WORK TO COMPLETE
Make an exact copy, without pictures, of the lines below from the one containing "This screenshot has" to the last line, both ends included.

Records from a collection
****************

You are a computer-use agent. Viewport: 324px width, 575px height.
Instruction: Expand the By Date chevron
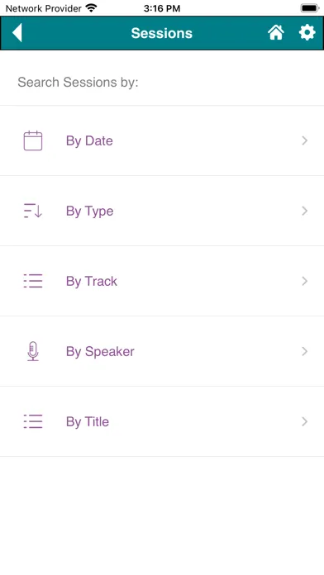tap(304, 140)
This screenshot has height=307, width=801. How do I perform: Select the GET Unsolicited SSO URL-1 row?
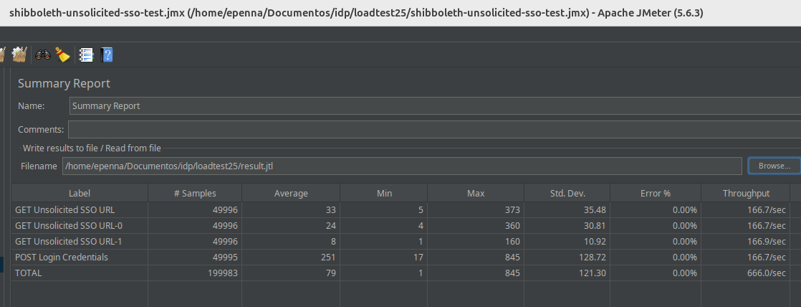[80, 242]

****************

RESULT OF THE EXERCISE
This screenshot has height=307, width=801. How do I perform: Select the GET Unsolicited SSO URL-1 row?
[80, 242]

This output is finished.